Erleichtert begann sie hinaufzuklettern. Der Bär würde wahrscheinlich aufgrund seiner Verletzung und seiner enormen Größe nicht hinaufkommen. Als sie den Fels bis zur Hälfte erklettert hatte, brach das Tier aus dem Wald hervor. Wütend und beinah blind vor Schmerz brüllte es lautstark, bis es Araschna erblickte. Hastig stieg es auf die ersten Steine. Araschna erreichte den Gipfel und wartete, bis der Bär hoch genug gekommen war. Einige Schritte ging sie auf der anderen Seite wieder hinunter und begann, die Felsbrocken hinunterzuschieben. Als sie sich ihren Weg abwärts bahnten, sprang der Bär erschreckt zur Seite, doch er stolperte und die Ausläufer der kleinen Lawine rissen ihn mit hinab.
Araschna schlitterte den Steinhaufen wieder hinunter und gelangte schwer atmend unten an. Erschöpft setzte sie sich ins Gras. Auf der anderen Seite kullerten die Brocken noch immer. Sie glaubte ein Schnaufen und leises Brüllen zu hören, doch sicher war es nicht. Sie ging um den Fels herum und glaubte nicht recht zu sehen.
Der Waldbär richtete sich zu seiner vollen Größe auf. Er blutete stark aus einer Wunde über dem kleinen Auge und seine linke Vorderpfote war gebrochen und gequetscht. Mit irrem Blick suchte er sein Opfer und erblickte es vollkommen erstarrt nur wenige Meter entfernt. Araschna war verzweifelt. Nichts schien diesem Biest ernsthaften Schaden zuzufügen. Sie beruhigte ihre zitternde Hand und zog ihren Säbel. Mit einem leisen Kampfschrei rannte sie auf den Bären zu und holte weit aus.
Jetzt oder nie!
Doch das Raubtier richtete sich zu voller Größe auf und Araschnas Säbel streifte nur seinen Bauch, als er sie mit seiner gewaltigen Pranke erwischte und meterweit durch die Luft schleuderte.
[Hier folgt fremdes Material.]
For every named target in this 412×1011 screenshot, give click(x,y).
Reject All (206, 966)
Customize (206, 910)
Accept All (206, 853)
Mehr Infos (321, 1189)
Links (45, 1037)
Hart schlug sie auf den Boden auf und verlor den Säbel. Stöhnend richtete sie sich wieder auf. Alles schmerzte und sie sah nur noch verschwommen. Sie schüttelte den Kopf, was zur Folge hatte, dass ein schrecklicher Schmerz durch ihren Kopf fuhr, doch ihr Blick wurde klarer. Die Schmerzen im linken Arm ignorierte sie. Der Bär stand immer noch auf den Hinterpfoten; er konnte sich nicht auf seine verletzte Vorderpfote stellen. Ein letztes Mal zog sie ihren Wurfdolch und zielte. Mit noch verbleibender Kraft schleuderte sie ihn kräftig und traf den Bären mitten ins Herz. Er stoppte seinen Angriff und torkelte. Araschna nutze die Zeit und sah sich nach ihrem Krummsäbel um. Sie erblickte ihn wenige Meter entfernt und wankte darauf zu. Als sie ihn aufhob, stellte sie sich einem erneuten Angriff entgegen. Langsam schritt der Waldbär auf sie zu und hob die rechte Tatze. Araschna rannte ihm entgegen, wich seiner Pfote aus, sprang und schlug zu. Tief schnitt die Klinge in den Hals des Tieres und sein letzter Schrei erstickte im Blutstrom.
Kraftlos ließ sie ihr Schwert fallen, als der Bär auf dem Boden aufschlug. Araschna hatte soeben eins der mächtigsten Tiere des Waldes allein besiegt. Doch kein Triumphgefühl durchfloss sie, sondern nur Müdigkeit. Und so wankte sie auf den Wald zu, weil sie nicht wusste, welche Tiere vom Kadaver angelockt wurden. Araschna schlug die Richtung ein, von der sie meinte, sie führe zum Lager zurück. Eine Viertelstunde später holte die Erschöpfung sie ein und sie sank ihn eine gnädige, alles vergessende Ohnmacht.
Sie war zu weit nach Norden gegangen.

"Hauptmann, Araschna ist immer noch nicht zurückgekehrt." Nuron verbeugte sich.
"Wo kann sie nur sein? Sie is bereits seit einer Stunde fort. Ich hatte ihr doch befohlen..." Aufgeregt lief Murax im Kreis.
"Wir werden sie suchen. Schiraak, Krelaf, ihr kommt mit mir. Holte eure Jarifs, meins und Araschnas. Nuron, du übernimmst den Trupp, bis ich wiederkomme. Sollten wir nicht innerhalb einer Stund zurück sein, führst du den Trupp nordöstlich weiter, bis du den Sammelpunkt erreichtst. Entweder kommen wir nach oder wir kommen gar nicht mehr. Du musst pünktlich sein. Alles klar?!"
Nuron nickte und zog sich zurück. Krelaf kehrte mit den Jarifs zurück und meinte: "Ähh, Hauptmann... ich glaube nicht, dass es sich lohnt, nach ihr zu suchen. Sicher ist sie verschwunden und in den Wäldern finden wir sie eh nicht. Es kostet nur Zeit."
Murax wirkte trügerisch ruhig.
"Und was is, wenn sie Hilfe braucht?"
"Hilfe...?" Krelaf spuckte auf den Boden. "Wer weiß, was sie vorhat... Die verarscht uns bestimmt schon lange. Außer ihr weiß doch keiner, wo wir sind... das ist mir nicht geheuer."
Murax ohrfeigte ihn hart und flüsterte heiser: "Entweder du kommst mit, oder du kehrst um, klar?!"
Dann schwang er sich auf sein Jarif und ritt gefolgt von Schiraak in den Wald. Krelaf sprang auf seinen zotteligen Jarif und folgte in einigem Abstand.
"Und dich hat sie schon lange in ihrer Gewalt, Murax", flüsterte er wütend.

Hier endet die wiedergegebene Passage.